* [Extracted information]
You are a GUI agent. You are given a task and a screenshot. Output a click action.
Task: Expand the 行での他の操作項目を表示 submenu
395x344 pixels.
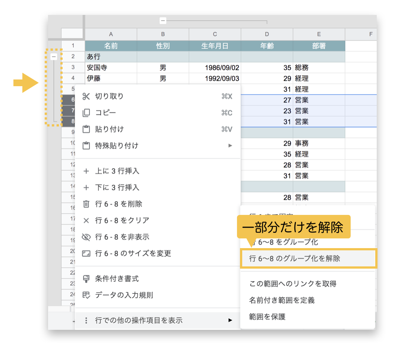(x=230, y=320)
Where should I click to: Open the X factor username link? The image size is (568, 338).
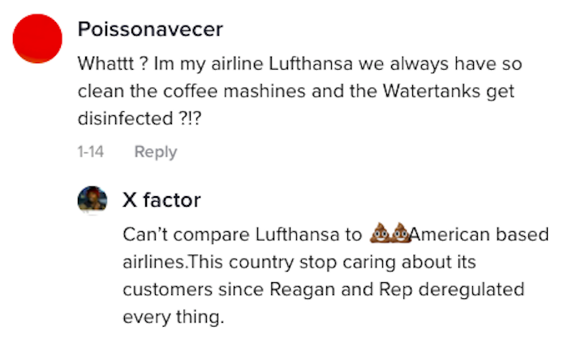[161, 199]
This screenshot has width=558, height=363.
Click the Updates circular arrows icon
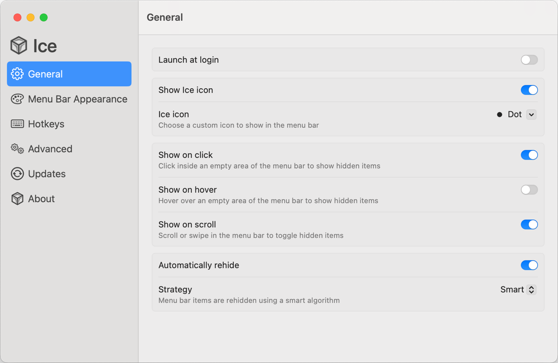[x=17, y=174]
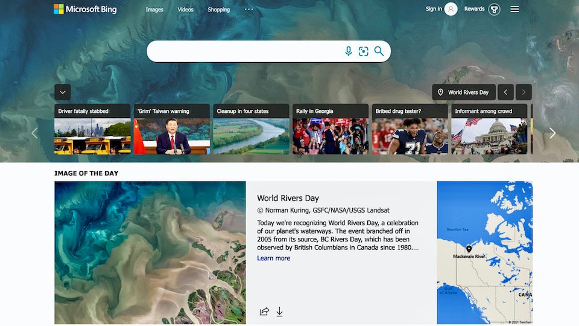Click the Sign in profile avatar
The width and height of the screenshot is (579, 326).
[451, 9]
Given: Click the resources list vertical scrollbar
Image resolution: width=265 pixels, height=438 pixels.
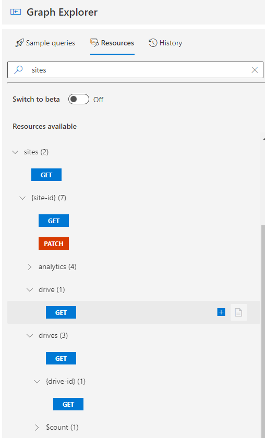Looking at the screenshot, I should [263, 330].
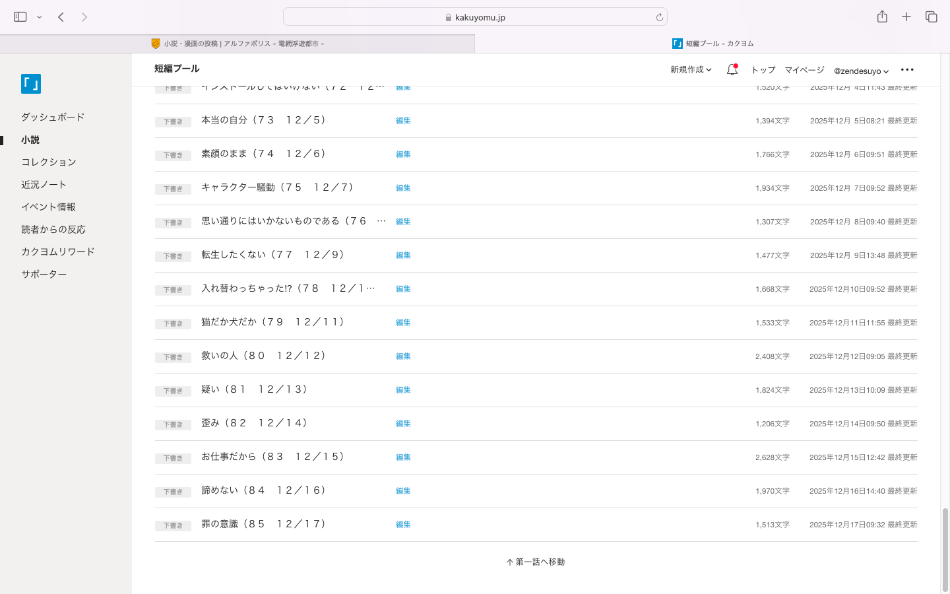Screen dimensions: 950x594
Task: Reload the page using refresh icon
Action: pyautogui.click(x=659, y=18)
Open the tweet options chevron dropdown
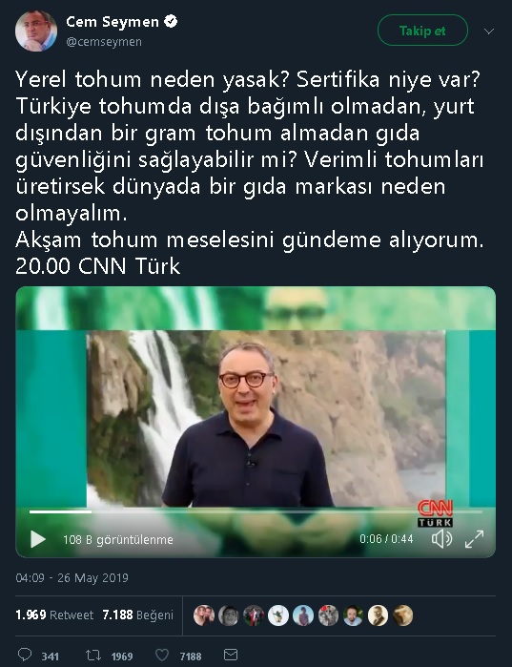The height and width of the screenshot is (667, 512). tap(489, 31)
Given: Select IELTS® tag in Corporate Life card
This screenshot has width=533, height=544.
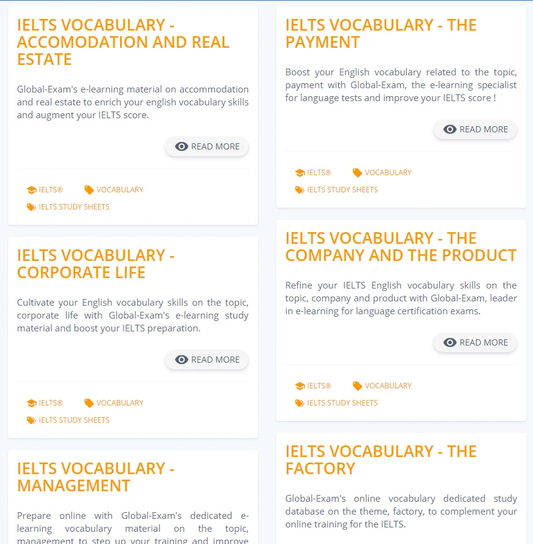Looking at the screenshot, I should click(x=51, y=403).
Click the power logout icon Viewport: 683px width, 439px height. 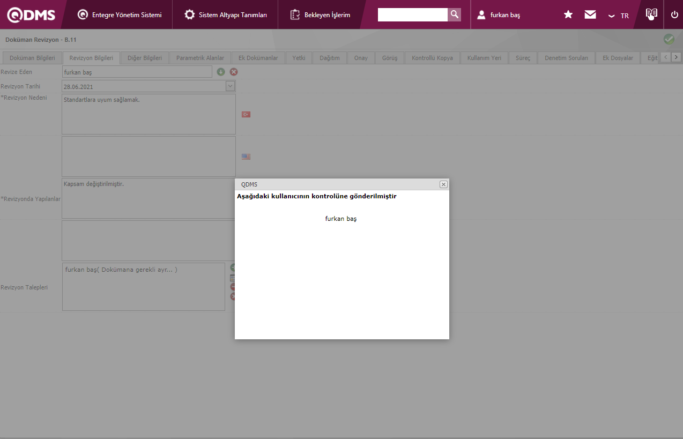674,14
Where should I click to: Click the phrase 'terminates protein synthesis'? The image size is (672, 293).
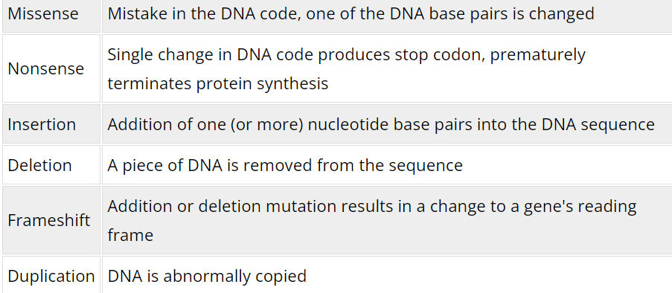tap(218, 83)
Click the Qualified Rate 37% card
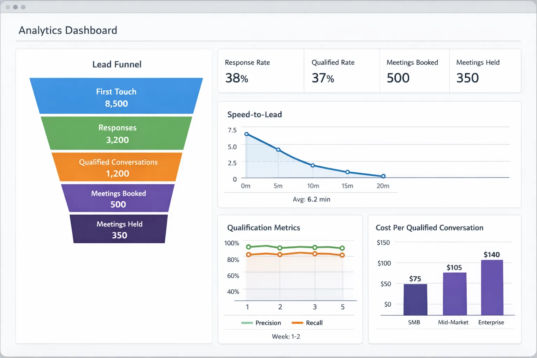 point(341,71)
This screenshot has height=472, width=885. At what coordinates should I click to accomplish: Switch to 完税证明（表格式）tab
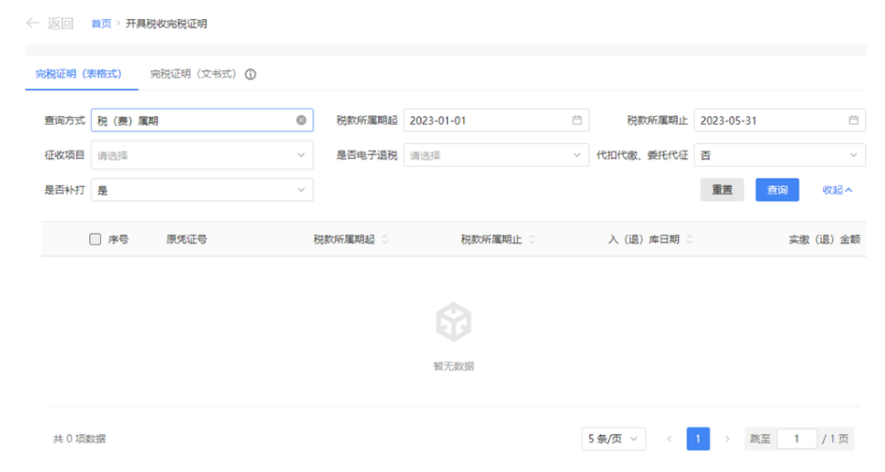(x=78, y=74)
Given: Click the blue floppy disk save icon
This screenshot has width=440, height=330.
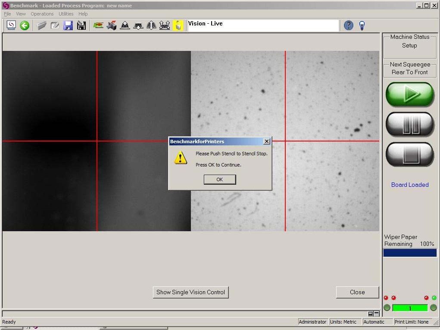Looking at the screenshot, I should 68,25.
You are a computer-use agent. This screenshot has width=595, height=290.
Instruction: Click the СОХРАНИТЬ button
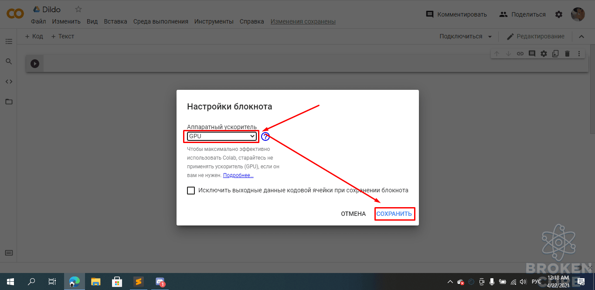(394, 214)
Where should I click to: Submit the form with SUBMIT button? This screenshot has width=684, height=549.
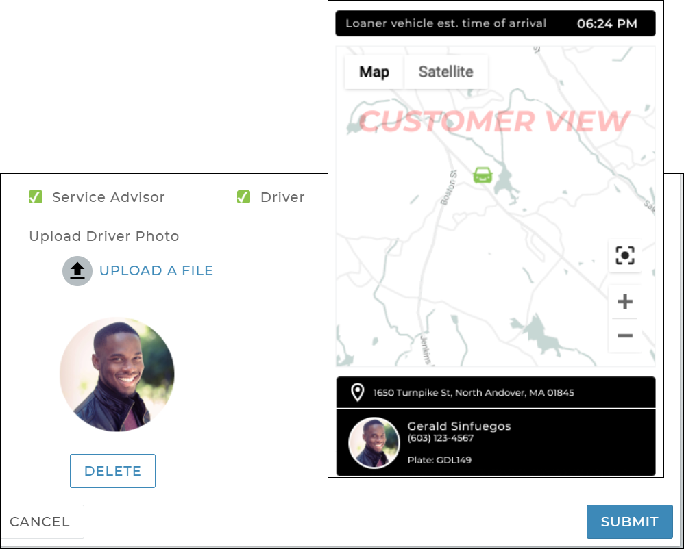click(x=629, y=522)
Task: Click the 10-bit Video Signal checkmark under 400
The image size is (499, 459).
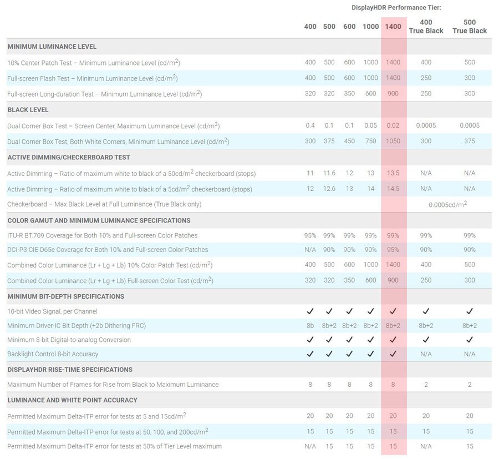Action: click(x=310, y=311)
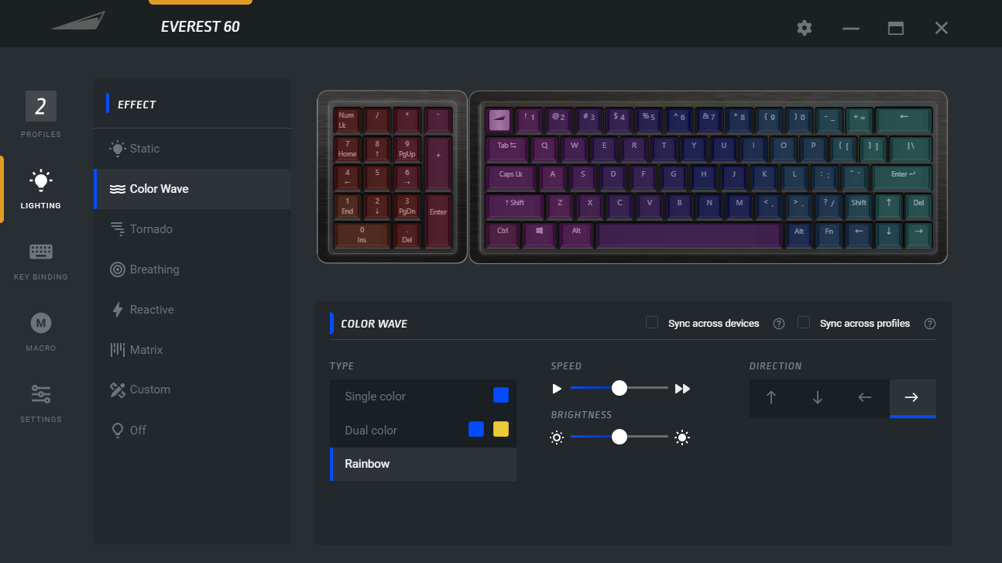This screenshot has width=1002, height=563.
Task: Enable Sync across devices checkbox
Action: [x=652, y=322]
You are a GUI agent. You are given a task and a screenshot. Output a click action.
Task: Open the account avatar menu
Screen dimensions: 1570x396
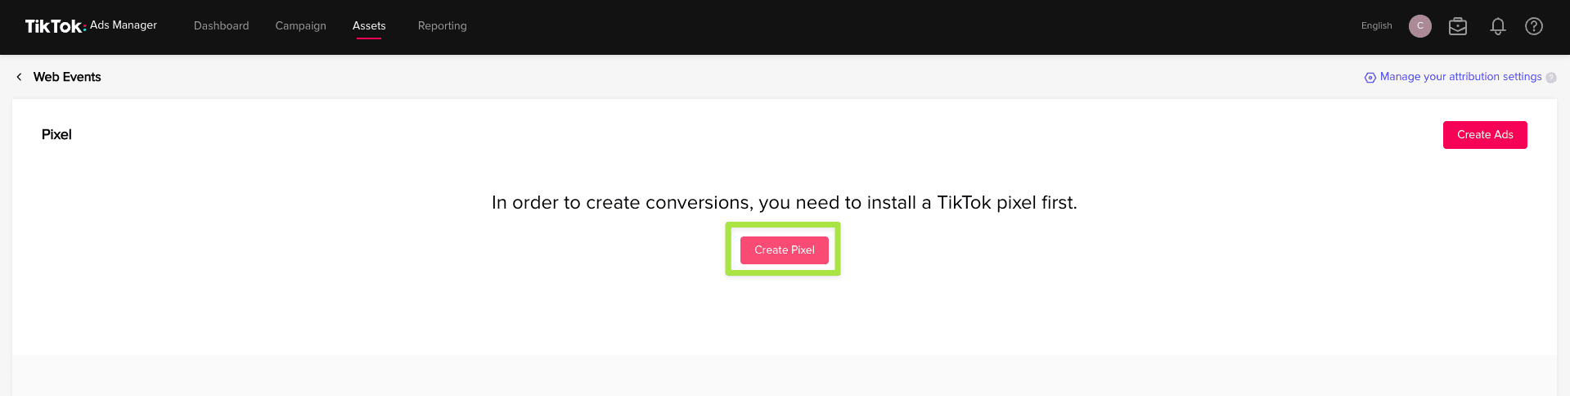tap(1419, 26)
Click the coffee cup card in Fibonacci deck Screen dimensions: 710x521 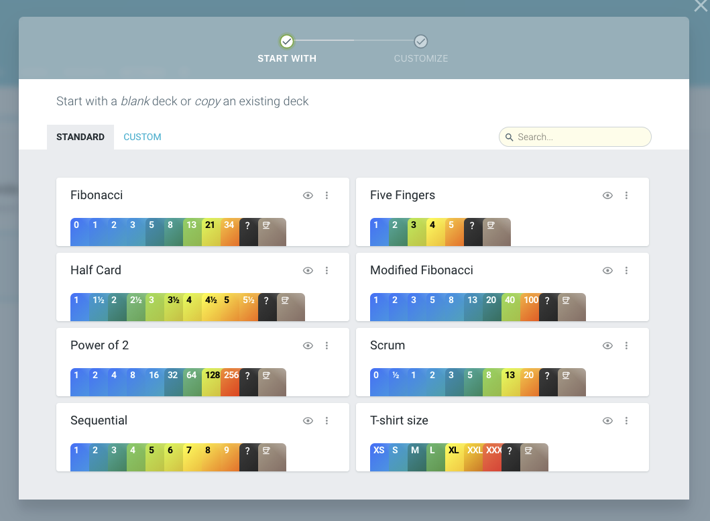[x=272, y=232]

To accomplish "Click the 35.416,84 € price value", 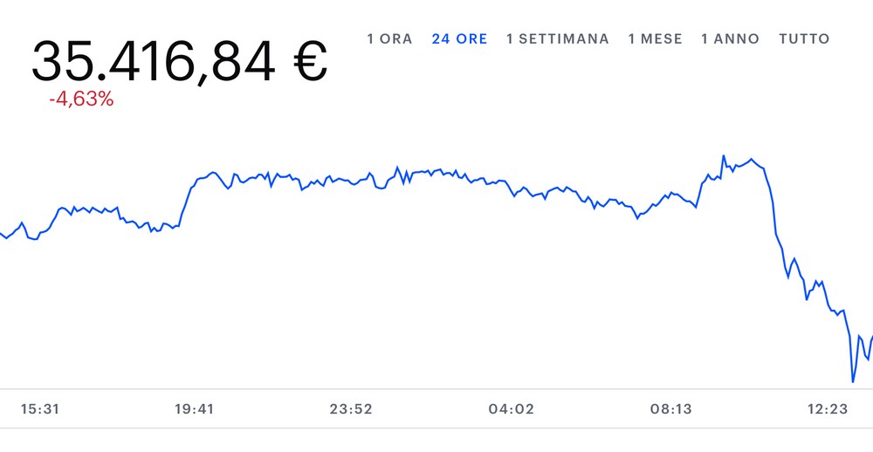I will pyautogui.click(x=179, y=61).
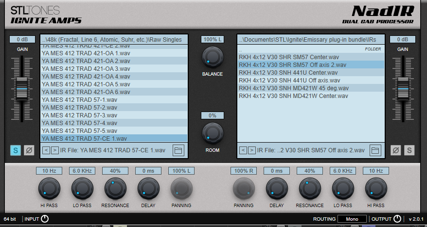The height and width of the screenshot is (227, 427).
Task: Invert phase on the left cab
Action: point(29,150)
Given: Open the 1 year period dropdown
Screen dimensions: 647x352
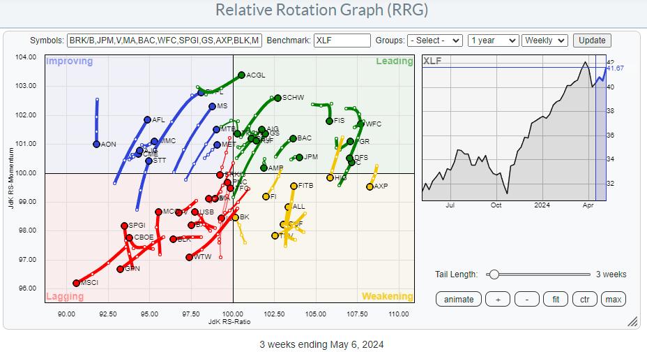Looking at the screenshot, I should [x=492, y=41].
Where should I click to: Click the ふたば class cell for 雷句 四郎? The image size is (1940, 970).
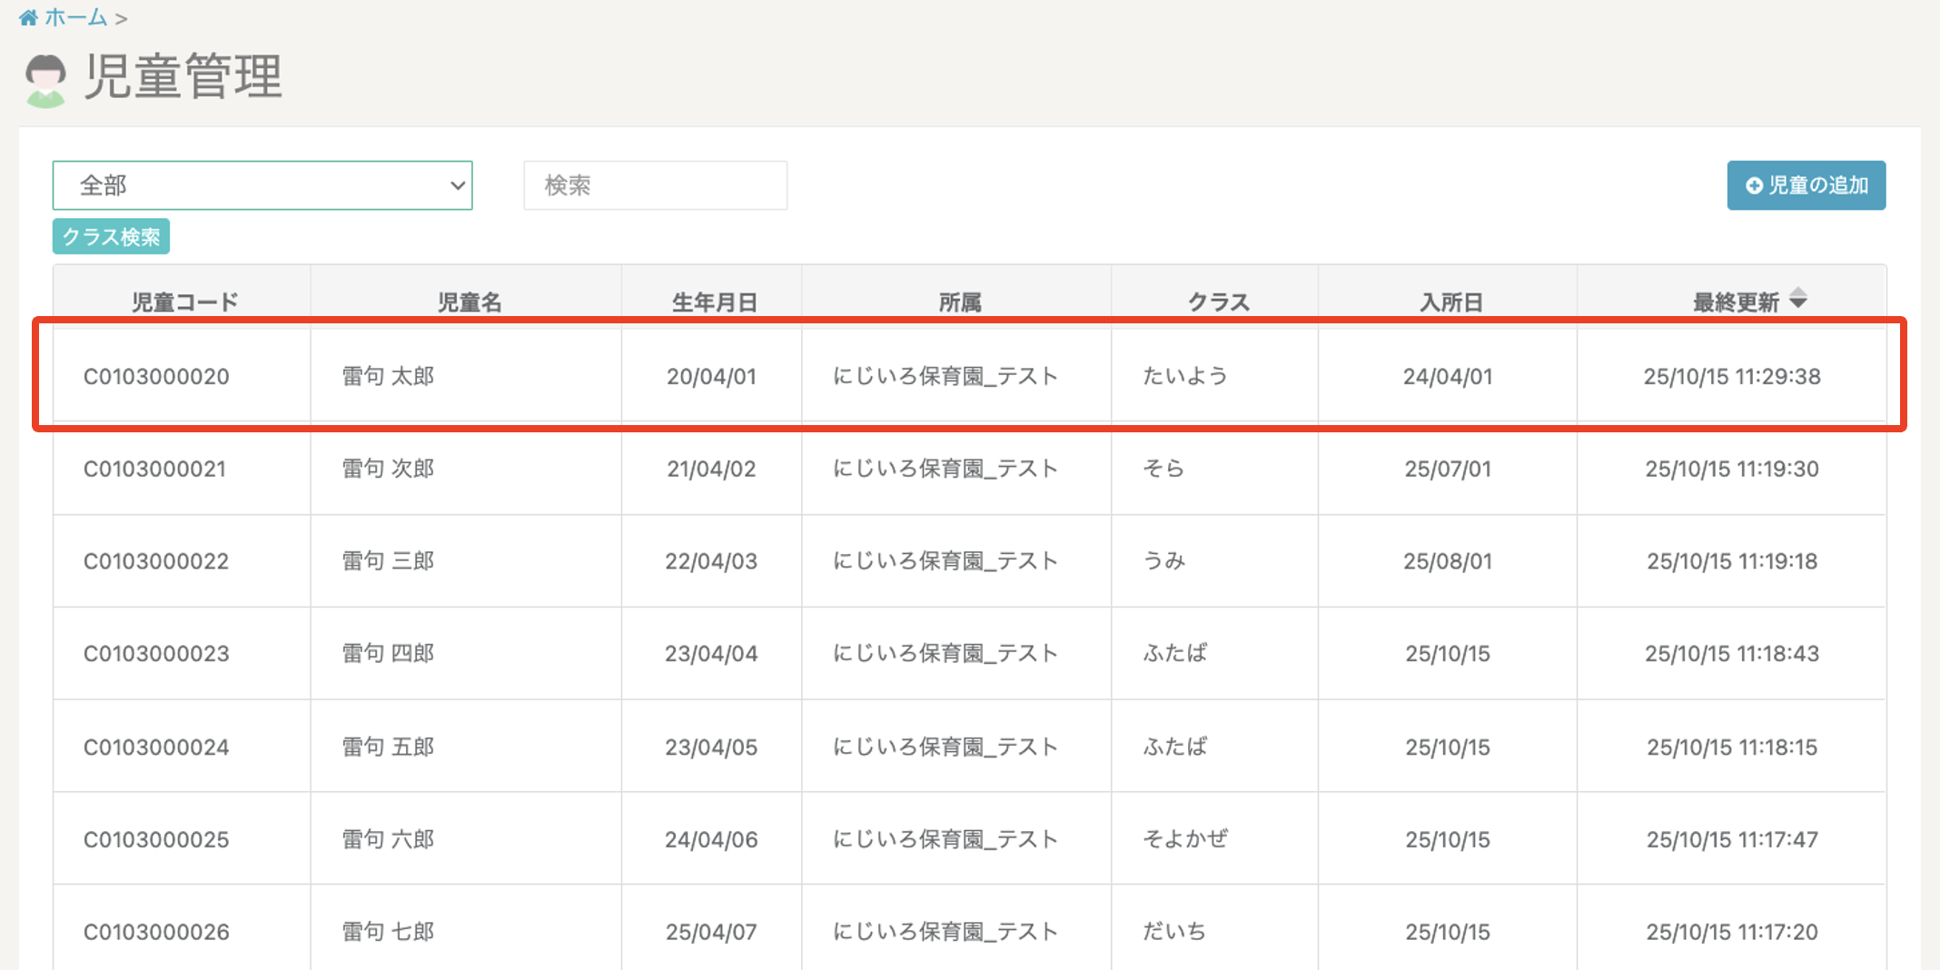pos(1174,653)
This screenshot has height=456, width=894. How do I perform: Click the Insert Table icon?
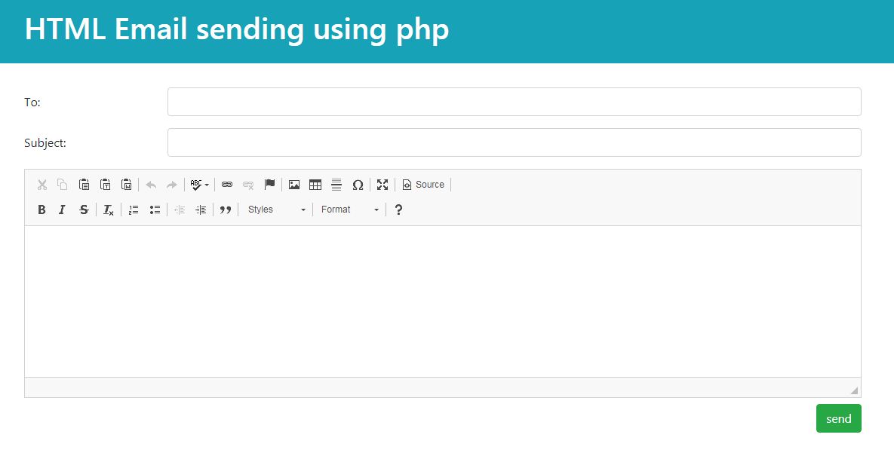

* [Work item]
Each line from the first line of the material above through the line containing "This screenshot has width=558, height=363." is to be reproduced exactly, with both ends kept and pictures left out.

* [Solution below]
You are a GUI agent. You are given a task and a screenshot. Output a click action.
Task: Expand the 行での他の操作項目を表示 submenu
395x344 pixels.
(x=230, y=320)
Where should I click to: Open the X factor username link? The image size is (568, 338).
[161, 199]
This screenshot has width=558, height=363.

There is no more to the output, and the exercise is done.